I heard in the past that the U.S. gov't did some deal with China that allowed retail items to be shipped to U.S. customers for super cheap and fast.  That explains how a $5 item bought off eBay and shipped from China can sometimes arrive as fast as just a couple of days.  I could be wrong with what I ju st said, but I do think I remember someone telling me this a long time ago.  The shipping is especially hard on sellers who don't qualify for monthly bulk shipping discounts


----------



## Superburban (Oct 3, 2019)

Susan_in_SF said:


> I heard in the past that the U.S. gov't did some deal with China that allowed retail items to be shipped to U.S. customers for super cheap and fast.  That explains how a $5 item bought off eBay and shipped from China can sometimes arrive as fast as just a couple of days.  I could be wrong with what I ju st said, but I do think I remember someone telling me this a long time ago.  The shipping is especially hard on sellers who don't qualify for monthly bulk shipping discounts


It was an agreement between many companies many years back. For international postage, it was agreed that each country only had to get the item to the other country, and the receiving country would deliver it without further cost (free). The original idea was that it would work out in the end. Remember, this was back when snail mail was the norm. China took advantage of the deal, and subsidizes the shipping, resulting in the cost for the Chinese companies to be pennies. Then the real cost is born by the USPS to get it to you.  I have heard that these Foreign Trade Zones across the US, falls under the same deal, so something shipped from the City of industry CA,s Foreign Trade Zone, just costs them the gas to run the item across town to the US post office.


----------



## vtcnc (Oct 5, 2019)

Morning everybody, I don't think I can add anything useful to the depressing talk of double taxation and mind-numbing bureaucracy. However, I would just like to commend this group for keeping this thread on topic and up on the road and out of the ditch. Usually these turn political and this one has not because of the friendly back and forth and anecdotal stories people are sharing here to help shed light on an otherwise very complicated topic. 
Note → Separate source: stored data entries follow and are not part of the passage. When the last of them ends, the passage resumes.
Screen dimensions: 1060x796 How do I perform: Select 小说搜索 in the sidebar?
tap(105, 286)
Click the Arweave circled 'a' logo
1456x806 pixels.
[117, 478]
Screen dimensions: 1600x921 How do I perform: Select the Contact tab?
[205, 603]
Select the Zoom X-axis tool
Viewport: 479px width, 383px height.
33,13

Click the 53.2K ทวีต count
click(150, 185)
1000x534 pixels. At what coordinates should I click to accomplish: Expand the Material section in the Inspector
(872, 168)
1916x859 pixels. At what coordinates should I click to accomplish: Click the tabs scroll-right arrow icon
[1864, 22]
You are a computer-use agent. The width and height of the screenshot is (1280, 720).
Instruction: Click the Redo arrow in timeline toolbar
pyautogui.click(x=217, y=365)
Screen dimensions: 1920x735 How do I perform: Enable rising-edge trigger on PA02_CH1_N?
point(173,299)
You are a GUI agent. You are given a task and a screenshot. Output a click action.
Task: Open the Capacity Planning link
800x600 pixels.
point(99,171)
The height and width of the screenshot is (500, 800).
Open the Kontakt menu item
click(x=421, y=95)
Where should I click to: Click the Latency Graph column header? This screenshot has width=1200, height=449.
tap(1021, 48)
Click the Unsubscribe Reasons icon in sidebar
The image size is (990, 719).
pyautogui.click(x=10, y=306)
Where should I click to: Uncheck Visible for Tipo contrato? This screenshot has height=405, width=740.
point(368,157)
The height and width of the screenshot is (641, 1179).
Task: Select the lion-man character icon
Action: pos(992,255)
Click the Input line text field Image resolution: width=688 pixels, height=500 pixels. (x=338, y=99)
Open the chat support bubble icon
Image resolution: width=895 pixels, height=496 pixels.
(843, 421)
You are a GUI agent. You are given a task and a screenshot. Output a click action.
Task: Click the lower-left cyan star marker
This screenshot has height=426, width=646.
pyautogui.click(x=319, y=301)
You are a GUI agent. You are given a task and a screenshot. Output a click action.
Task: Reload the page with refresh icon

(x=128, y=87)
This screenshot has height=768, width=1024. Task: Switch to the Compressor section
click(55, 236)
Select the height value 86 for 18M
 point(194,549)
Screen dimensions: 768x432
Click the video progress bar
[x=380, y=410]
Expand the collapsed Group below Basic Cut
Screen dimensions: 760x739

Thank you for making our jobs as mods and admins easy and enjoyable! Have a great weekend!


----------



## Chips O'Toole (Nov 13, 2019)

I'm actually glad to see taxes being collected on the web. Legally, I owe the taxes regardless of what sellers may choose to do, and I do not want my state coming after me 10 years from now with a big bill. The fact that you got away with not paying for a machine last year doesn't mean your state forgives you. If they find out about it in 2030, they will still expect you to pay the tax plus penalties.

In my state, paying Internet taxes on your own is incredibly tedious and difficult, so having a seller do it for me is a big help.


----------



## Bi11Hudson (Nov 13, 2019)

Chips O'Toole said:


> I'm actually glad to see taxes being collected on the web. Legally, I owe the taxes regardless of what sellers may choose to do, and I do not want my state coming after me 10 years from now with a big bill.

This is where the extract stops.